ACRE is the Agri-food Competition for Robot Evaluation, part of the METRICS project funded by the European Union’s Horizon 2020 research and innovation program under grant agreement No 871252. Autonomous robots compete to demonstrate their ability to perform agricultural tasks (such as removing weeds or surveying crops down to individual-plant resolution). At field campaigns, participants collect data that are then made available like the one you are seeing. For more information about ACRE and METRICS visit the official website.
After years of decline, the number of undernourished people began to slowly increase again in 2015. Food Security requires that everyone can have enough food produced in a sustainable manner. The topic is increasingly gaining attention as food scarcity is worsened by a continuously growing population. Also, food production is threatened by climate change. The topic is so relevant that is part of one of the 17 Sustainable Development Goals of the UN 2030 Agenda. In particular, Food Security is a pillar of SDG number 2, Zero Hunger.
In this context, the agricultural sector is going under a process of revolution by the introduction of digital technologies. The Digital Agricultural Revolution can help to reduce the use of resources (water, fertilizers, and pesticides), thus diminishing the environmental contamination and the costs for the farmers. Also, it could increase the climate resilience of crops and their productivity.
Automatic crop and weed segmentation can be a driver of innovations to optimize the agricultural processes.
The data set we chose to focus on is the Bipbip Maize data set. It is constituted of 90 images and the corresponding 90 target masks. Unfortunately the classes to be segmented are highly unbalanced due to the most frequent presence of the Background class.

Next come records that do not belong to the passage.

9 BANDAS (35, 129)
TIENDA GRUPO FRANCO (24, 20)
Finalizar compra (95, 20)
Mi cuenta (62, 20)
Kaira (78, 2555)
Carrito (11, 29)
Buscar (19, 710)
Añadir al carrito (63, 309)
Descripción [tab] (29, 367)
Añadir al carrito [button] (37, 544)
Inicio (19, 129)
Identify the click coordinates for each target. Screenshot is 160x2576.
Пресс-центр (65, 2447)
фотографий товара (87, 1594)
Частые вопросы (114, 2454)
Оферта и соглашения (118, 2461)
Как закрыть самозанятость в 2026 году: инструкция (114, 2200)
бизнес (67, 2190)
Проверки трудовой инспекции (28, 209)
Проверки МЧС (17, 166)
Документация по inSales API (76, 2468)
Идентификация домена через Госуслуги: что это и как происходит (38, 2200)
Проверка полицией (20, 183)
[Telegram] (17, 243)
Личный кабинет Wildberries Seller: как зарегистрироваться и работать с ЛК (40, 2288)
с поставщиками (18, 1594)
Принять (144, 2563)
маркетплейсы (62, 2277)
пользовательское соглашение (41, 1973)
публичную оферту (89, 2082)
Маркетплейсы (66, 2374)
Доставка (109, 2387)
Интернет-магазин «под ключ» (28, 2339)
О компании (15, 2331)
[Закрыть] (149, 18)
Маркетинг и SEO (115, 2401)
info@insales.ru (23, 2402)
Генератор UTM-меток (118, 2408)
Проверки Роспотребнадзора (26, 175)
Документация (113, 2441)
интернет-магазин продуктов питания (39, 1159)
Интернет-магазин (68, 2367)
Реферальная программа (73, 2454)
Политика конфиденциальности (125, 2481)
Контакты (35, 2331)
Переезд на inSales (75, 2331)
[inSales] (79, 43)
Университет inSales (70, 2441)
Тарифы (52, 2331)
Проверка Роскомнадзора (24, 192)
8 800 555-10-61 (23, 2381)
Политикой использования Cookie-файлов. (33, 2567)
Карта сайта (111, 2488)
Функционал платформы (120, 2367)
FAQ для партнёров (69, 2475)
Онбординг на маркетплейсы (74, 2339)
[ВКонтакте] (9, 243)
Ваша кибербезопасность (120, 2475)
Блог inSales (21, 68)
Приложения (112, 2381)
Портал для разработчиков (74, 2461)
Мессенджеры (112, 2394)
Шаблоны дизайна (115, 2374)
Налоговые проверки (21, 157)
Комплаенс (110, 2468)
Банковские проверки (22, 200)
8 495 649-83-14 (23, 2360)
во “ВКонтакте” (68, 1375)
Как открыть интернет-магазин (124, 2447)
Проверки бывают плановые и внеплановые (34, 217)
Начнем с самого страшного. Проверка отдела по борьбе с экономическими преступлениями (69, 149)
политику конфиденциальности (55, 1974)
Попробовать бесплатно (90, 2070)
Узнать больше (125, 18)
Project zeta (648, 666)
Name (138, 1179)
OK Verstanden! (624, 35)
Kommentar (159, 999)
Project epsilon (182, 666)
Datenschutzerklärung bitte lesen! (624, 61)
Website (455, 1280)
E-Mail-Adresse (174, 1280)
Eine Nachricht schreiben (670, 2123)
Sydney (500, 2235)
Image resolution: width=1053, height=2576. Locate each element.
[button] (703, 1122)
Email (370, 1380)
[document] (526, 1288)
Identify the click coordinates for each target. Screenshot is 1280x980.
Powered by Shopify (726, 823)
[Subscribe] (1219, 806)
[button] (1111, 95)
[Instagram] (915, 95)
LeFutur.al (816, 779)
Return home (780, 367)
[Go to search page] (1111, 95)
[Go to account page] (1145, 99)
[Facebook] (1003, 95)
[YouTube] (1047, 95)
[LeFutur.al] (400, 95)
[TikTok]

Input image | Target segmented mask |
---|---|
The data set was augmented, as shown in the following figures, through default pre-processing functions dependent on the model to be used and they were:
- tensorow.keras.applications.densenet.preprocess_input
- tensorow.keras.applications.resnet.preprocess_input
While the RGB images were of an original dimension of about 2048x1536, we choose to handle 1024x768 RGB images so that we are able to loose the minimum of information from the original, double-sized, input images.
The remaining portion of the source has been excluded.